**Problem statement**
Every line below that carries the word "dropdown" needs to be copied.

Data records section start

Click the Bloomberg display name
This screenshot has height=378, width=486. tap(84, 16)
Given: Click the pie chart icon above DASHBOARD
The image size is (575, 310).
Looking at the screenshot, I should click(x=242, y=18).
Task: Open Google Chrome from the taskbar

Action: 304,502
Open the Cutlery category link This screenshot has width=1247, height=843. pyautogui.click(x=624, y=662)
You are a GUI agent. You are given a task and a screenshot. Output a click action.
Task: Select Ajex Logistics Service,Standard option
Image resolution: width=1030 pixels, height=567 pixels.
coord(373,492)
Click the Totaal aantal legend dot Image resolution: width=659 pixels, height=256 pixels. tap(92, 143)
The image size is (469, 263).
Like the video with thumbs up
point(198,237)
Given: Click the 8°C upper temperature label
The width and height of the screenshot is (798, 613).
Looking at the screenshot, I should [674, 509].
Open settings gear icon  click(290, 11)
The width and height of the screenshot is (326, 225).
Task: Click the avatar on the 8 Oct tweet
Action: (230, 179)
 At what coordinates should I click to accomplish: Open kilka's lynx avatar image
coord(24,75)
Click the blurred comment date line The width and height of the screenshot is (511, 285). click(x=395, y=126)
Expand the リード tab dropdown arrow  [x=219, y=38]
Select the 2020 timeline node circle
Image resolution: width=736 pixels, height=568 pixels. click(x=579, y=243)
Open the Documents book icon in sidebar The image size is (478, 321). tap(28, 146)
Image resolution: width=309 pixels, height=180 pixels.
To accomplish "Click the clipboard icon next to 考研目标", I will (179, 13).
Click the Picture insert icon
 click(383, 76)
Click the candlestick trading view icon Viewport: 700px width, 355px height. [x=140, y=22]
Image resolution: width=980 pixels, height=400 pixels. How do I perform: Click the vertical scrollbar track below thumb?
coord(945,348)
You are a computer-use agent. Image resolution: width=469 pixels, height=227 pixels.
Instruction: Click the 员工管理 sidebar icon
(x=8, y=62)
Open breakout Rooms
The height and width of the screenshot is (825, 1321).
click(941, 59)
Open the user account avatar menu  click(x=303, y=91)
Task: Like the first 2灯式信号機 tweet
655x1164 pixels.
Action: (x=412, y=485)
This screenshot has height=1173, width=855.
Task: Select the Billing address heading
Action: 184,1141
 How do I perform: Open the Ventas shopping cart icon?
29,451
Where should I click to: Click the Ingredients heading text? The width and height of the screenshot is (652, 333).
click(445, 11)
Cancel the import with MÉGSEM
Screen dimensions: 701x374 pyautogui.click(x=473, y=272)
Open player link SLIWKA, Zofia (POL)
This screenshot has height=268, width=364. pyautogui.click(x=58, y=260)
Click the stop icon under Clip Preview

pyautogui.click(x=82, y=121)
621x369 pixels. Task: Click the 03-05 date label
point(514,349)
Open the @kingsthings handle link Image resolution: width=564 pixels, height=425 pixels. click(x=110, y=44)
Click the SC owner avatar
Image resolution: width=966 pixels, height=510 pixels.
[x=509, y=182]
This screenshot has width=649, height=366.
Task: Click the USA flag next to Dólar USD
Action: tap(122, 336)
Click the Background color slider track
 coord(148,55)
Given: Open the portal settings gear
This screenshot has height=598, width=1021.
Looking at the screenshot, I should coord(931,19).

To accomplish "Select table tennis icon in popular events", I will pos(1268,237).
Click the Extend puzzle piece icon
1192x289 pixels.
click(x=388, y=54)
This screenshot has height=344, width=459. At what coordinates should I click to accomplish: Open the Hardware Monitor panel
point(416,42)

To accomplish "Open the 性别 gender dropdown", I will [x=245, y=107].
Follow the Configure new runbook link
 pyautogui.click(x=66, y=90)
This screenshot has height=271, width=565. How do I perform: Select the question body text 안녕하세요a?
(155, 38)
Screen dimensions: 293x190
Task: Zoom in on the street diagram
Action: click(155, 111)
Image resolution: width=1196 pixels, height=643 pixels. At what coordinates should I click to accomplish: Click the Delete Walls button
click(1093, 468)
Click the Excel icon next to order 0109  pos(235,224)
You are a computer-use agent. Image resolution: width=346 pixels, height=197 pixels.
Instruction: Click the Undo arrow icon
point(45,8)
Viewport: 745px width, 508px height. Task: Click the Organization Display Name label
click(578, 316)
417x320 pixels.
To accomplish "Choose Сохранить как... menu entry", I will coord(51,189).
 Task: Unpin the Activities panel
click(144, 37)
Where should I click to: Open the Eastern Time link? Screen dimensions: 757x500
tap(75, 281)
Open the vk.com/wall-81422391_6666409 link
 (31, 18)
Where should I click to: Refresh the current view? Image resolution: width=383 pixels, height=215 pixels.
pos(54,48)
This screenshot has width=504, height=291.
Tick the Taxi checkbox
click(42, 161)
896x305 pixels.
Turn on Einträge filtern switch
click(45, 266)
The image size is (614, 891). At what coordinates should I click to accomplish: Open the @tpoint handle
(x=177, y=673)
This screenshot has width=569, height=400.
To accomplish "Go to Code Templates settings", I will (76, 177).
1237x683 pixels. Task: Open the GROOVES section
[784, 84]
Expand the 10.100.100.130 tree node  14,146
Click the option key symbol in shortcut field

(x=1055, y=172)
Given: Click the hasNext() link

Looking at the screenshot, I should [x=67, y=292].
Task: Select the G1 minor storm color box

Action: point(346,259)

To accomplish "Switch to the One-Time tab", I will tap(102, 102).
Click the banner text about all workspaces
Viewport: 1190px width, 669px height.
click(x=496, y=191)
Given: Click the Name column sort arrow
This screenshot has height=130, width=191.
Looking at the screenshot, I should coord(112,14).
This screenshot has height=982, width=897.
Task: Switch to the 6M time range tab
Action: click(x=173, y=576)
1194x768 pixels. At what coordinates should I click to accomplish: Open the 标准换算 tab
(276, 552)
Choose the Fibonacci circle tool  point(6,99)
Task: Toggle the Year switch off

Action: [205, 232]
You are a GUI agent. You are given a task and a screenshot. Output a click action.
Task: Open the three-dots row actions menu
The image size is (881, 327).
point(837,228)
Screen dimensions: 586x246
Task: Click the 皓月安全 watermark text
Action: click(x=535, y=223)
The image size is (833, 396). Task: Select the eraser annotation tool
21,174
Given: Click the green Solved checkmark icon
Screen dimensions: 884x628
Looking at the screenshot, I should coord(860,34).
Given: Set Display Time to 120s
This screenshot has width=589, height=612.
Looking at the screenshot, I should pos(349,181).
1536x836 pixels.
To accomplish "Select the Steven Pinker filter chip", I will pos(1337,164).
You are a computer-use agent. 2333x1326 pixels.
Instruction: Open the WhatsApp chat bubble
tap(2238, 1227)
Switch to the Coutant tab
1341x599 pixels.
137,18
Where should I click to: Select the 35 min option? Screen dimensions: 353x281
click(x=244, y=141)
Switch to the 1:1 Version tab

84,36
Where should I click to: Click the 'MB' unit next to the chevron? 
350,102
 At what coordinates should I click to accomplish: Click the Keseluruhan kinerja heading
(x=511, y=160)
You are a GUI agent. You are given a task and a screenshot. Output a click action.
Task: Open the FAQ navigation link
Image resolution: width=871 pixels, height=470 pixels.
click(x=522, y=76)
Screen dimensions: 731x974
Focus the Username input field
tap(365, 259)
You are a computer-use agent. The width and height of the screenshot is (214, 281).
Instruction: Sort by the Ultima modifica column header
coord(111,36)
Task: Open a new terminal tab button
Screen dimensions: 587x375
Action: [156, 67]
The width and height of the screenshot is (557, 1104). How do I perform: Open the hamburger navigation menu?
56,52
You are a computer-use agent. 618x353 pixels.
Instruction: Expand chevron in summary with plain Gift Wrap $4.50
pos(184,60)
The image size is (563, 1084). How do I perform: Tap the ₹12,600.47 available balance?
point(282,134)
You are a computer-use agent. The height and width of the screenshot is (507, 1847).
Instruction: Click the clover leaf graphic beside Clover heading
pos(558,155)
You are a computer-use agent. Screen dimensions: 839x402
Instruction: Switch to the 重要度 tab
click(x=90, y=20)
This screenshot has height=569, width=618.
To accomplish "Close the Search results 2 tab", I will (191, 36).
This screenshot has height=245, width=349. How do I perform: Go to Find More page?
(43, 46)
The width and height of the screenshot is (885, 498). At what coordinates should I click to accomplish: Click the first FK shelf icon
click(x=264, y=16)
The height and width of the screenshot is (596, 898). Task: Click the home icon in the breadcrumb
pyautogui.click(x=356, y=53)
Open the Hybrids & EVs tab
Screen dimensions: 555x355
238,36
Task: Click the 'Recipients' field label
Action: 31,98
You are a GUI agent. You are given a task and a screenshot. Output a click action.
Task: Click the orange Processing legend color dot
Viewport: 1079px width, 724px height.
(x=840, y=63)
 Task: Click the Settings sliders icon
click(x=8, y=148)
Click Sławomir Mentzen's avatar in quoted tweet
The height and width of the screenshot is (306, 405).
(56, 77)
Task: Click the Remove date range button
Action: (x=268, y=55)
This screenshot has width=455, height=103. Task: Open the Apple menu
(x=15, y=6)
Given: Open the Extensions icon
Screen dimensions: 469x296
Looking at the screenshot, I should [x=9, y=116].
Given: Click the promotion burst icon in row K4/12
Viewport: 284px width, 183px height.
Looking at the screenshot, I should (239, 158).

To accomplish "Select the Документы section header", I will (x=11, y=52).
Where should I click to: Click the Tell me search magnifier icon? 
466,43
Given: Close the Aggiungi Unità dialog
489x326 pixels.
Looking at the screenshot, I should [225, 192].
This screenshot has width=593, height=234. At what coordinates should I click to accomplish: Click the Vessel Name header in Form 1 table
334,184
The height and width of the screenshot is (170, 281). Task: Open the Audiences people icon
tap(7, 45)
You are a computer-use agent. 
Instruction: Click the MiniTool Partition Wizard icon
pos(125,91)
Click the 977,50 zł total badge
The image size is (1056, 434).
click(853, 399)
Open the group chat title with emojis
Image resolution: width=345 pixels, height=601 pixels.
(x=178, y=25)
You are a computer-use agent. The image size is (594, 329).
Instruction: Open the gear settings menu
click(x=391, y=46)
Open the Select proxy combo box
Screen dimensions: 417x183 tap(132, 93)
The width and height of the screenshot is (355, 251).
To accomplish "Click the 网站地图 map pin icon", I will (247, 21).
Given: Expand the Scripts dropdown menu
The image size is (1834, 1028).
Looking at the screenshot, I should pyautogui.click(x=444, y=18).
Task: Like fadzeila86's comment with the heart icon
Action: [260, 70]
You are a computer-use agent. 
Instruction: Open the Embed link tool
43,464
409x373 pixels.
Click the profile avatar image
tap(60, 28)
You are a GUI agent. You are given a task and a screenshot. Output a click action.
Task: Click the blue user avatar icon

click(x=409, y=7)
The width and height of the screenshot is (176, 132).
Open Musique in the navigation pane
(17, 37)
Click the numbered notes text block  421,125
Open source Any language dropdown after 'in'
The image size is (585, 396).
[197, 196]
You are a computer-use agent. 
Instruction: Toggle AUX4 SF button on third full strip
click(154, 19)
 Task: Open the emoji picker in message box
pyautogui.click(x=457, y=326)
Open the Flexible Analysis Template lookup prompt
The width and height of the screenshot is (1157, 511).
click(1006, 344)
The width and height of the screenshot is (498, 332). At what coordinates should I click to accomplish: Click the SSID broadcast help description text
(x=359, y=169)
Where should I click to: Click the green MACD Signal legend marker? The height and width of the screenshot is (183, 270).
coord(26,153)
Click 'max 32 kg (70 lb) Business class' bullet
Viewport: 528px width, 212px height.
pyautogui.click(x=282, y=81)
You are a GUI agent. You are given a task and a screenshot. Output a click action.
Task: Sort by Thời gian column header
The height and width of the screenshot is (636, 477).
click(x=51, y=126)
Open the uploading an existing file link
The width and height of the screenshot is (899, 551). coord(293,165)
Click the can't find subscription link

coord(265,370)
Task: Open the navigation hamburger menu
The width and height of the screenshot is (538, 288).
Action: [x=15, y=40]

Data records section end

**Result for this exercise**
Expand the リード tab dropdown arrow  [x=219, y=38]
To accomplish "Open the 性别 gender dropdown", I will [x=245, y=107].
Given: Expand the Scripts dropdown menu
Open source Any language dropdown after 'in'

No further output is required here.